Every line from the start of the records below to the line containing "Given: Toggle the" should be retyped exactly, that line included, and no others.

- - - - - - -

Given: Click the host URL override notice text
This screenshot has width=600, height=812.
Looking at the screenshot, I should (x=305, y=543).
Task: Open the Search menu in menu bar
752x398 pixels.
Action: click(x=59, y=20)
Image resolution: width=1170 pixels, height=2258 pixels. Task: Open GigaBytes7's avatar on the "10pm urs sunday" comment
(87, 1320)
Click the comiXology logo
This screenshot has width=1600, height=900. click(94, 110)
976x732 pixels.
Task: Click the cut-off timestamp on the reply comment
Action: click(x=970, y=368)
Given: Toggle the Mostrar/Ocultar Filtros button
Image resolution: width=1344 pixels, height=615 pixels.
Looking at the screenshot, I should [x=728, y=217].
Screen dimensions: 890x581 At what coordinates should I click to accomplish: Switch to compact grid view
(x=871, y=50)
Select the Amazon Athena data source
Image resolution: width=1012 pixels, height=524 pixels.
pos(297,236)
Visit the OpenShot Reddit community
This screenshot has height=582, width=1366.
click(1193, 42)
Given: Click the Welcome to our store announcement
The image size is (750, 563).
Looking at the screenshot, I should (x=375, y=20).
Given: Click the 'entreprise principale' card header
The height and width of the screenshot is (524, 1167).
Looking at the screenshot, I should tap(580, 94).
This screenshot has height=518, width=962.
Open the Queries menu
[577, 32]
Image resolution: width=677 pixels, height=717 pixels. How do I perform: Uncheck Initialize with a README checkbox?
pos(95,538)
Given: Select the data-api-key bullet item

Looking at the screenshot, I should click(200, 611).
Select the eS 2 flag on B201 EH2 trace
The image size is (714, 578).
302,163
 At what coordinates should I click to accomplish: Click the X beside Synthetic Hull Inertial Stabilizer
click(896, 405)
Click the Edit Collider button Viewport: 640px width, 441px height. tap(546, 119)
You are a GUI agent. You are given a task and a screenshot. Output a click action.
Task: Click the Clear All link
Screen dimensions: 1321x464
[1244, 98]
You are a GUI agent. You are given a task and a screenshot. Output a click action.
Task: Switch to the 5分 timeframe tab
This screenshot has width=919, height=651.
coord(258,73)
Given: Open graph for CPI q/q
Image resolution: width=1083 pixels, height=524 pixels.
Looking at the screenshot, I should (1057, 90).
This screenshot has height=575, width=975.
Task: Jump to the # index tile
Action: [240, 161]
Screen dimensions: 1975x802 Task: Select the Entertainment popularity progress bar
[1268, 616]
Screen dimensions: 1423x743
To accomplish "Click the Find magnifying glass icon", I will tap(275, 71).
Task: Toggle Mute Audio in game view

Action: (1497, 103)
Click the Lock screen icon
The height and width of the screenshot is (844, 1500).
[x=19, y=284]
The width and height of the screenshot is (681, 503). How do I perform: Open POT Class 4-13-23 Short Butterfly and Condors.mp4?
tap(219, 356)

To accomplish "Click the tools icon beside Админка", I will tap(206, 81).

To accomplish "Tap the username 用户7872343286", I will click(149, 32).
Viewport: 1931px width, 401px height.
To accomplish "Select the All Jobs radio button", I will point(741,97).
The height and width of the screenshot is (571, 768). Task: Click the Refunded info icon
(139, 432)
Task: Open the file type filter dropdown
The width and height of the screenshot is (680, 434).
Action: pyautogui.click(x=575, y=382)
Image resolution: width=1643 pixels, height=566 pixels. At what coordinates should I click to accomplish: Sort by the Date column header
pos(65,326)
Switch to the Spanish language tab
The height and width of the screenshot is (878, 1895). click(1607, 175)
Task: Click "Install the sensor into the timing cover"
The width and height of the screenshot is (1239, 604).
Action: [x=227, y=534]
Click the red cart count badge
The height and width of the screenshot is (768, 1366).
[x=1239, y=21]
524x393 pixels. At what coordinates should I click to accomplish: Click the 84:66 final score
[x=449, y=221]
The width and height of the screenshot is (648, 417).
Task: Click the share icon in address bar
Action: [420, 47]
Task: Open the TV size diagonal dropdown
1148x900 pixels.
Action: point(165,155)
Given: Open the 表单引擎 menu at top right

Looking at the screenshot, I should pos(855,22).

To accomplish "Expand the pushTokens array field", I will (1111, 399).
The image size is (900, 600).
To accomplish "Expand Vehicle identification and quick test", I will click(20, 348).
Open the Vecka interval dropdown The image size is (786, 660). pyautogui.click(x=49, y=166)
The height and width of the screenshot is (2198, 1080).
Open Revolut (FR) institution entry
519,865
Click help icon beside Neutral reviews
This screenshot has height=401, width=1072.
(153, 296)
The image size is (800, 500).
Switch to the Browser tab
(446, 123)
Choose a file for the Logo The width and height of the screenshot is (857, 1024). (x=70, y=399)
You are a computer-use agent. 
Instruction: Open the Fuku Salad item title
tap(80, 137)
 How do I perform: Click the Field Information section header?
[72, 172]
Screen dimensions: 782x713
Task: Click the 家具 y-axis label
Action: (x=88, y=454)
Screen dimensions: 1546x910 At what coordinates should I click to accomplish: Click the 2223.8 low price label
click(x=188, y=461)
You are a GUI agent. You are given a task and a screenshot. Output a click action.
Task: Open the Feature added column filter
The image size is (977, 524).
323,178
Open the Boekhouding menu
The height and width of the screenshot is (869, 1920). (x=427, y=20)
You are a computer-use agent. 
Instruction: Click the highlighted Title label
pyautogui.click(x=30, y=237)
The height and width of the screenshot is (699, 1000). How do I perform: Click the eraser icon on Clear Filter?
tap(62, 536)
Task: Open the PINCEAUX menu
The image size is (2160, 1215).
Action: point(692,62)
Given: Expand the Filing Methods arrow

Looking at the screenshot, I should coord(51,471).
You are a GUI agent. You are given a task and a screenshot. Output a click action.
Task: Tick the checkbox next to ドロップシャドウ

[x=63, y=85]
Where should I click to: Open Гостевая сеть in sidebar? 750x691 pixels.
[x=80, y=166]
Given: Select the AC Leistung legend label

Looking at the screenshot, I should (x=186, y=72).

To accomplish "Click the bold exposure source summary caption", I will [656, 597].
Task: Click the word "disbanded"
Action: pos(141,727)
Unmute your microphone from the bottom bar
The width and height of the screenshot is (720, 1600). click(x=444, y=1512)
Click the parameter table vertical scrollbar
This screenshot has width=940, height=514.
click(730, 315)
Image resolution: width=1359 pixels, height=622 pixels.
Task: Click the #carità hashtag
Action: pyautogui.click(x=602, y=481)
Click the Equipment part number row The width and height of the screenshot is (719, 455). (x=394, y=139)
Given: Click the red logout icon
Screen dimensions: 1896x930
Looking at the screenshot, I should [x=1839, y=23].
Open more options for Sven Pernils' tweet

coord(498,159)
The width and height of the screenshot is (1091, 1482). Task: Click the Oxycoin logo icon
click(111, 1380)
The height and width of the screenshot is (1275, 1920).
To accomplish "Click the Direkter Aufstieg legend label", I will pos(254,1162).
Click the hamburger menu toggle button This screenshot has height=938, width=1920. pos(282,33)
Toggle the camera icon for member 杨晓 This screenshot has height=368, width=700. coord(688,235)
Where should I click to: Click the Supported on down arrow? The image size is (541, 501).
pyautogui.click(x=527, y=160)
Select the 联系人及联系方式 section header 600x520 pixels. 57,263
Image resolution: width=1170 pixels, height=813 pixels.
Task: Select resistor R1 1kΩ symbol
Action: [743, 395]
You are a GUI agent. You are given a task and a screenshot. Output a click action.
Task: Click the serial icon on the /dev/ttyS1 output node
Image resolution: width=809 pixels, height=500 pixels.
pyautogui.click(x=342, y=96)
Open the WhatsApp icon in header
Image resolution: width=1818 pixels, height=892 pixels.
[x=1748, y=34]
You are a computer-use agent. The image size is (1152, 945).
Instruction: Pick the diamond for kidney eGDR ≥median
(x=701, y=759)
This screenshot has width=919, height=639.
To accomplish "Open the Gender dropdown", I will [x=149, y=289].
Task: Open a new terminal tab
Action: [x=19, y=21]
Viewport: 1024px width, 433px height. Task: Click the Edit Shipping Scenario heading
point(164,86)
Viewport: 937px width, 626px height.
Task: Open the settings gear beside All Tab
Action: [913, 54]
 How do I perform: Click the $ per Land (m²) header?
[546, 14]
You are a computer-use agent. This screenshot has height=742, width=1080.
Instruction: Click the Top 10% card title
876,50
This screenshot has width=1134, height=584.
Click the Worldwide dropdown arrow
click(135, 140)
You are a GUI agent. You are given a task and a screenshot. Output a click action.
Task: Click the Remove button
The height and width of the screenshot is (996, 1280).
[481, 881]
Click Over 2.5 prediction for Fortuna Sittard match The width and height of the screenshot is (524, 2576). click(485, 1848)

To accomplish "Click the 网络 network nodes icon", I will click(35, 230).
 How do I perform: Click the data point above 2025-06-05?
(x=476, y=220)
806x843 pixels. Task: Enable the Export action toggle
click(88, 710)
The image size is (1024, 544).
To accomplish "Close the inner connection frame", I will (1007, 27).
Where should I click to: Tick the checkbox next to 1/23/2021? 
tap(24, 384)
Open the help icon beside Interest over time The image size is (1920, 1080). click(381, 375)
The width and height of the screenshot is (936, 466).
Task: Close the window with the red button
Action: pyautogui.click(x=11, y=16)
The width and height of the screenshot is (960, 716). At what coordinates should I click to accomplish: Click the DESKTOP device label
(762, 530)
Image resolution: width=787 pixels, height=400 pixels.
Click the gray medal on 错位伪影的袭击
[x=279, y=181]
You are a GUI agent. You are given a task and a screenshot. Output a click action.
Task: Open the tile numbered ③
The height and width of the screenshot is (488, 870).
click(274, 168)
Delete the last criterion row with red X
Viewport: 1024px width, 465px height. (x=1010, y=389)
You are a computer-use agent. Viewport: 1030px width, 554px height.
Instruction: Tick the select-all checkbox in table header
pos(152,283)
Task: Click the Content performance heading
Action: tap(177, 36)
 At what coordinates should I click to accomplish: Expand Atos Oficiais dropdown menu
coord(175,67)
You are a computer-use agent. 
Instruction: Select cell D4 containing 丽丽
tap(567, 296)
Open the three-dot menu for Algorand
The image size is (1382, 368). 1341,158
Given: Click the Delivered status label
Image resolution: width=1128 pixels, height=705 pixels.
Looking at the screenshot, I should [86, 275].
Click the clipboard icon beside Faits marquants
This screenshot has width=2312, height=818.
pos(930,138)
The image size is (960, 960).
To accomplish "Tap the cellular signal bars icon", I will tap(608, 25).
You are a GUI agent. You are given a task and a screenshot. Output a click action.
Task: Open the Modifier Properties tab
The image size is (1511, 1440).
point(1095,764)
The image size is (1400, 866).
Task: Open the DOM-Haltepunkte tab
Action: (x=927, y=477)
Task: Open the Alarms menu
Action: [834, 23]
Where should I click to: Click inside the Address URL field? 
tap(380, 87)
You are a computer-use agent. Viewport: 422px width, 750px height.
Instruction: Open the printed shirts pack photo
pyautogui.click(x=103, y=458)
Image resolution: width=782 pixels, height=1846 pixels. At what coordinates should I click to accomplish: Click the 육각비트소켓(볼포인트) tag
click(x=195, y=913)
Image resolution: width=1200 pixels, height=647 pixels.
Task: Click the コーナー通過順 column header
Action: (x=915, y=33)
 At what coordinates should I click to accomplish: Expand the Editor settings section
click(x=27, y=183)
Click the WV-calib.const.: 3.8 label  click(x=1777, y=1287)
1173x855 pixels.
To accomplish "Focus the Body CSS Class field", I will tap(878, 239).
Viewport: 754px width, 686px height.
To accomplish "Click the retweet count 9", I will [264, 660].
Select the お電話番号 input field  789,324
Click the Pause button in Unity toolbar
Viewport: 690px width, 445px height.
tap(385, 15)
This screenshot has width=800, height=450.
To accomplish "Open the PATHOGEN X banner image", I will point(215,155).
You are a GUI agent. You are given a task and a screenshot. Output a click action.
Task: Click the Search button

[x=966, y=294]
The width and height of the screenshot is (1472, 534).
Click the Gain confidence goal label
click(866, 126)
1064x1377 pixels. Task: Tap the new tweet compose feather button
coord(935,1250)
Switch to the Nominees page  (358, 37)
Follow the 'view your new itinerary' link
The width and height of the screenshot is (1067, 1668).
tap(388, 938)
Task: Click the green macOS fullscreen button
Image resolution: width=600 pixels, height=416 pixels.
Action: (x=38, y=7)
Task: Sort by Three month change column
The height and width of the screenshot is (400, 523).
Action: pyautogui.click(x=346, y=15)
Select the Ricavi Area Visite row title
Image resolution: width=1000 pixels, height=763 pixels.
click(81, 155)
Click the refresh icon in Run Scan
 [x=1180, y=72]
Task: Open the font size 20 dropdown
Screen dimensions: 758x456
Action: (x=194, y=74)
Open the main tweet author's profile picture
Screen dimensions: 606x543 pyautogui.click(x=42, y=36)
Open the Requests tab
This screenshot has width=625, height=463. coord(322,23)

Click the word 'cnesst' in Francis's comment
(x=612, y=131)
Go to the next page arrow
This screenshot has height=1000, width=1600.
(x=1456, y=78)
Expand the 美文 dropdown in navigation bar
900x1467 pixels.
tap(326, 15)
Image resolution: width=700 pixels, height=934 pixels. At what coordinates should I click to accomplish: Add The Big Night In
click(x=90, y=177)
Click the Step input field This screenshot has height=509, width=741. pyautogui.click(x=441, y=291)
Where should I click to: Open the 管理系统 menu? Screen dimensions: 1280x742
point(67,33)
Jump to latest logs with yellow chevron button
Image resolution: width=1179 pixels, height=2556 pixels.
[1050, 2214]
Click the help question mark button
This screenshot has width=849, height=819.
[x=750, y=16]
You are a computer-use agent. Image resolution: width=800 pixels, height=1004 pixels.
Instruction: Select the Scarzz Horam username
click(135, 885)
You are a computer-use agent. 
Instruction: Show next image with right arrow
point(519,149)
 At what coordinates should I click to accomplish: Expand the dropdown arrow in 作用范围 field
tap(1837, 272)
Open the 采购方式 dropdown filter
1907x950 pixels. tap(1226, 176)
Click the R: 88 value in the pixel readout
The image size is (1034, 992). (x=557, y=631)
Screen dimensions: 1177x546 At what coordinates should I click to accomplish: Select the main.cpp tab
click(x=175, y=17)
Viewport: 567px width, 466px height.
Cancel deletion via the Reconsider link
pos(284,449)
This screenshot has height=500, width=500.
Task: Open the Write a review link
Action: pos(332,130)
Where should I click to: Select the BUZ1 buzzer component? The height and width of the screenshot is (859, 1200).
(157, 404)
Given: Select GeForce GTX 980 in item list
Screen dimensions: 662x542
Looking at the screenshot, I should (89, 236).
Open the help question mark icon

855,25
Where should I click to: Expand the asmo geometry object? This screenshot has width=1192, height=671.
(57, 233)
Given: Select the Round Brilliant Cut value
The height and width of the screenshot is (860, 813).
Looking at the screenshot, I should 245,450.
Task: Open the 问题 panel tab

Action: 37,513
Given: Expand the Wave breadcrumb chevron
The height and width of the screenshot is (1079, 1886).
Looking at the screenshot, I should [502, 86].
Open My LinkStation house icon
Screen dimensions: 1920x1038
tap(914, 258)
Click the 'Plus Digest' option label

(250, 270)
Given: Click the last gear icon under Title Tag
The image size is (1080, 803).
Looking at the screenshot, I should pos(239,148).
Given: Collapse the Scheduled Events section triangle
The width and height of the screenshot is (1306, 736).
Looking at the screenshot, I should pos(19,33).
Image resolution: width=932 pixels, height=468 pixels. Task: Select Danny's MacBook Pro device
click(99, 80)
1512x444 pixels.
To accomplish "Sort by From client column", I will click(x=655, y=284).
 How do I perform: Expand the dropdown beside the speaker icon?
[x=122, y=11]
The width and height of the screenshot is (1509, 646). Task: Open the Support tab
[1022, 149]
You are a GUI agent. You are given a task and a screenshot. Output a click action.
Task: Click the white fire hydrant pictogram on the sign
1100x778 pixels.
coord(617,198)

- - - - - - -

**Task response**
Given: Click the host URL override notice text
This screenshot has width=600, height=812.
Looking at the screenshot, I should (x=305, y=543).
Task: Open the Search menu in menu bar
752x398 pixels.
Action: click(x=59, y=20)
Image resolution: width=1170 pixels, height=2258 pixels. Task: Open GigaBytes7's avatar on the "10pm urs sunday" comment
(87, 1320)
Click the comiXology logo
This screenshot has width=1600, height=900. click(94, 110)
976x732 pixels.
Task: Click the cut-off timestamp on the reply comment
Action: click(x=970, y=368)
Given: Toggle the Mostrar/Ocultar Filtros button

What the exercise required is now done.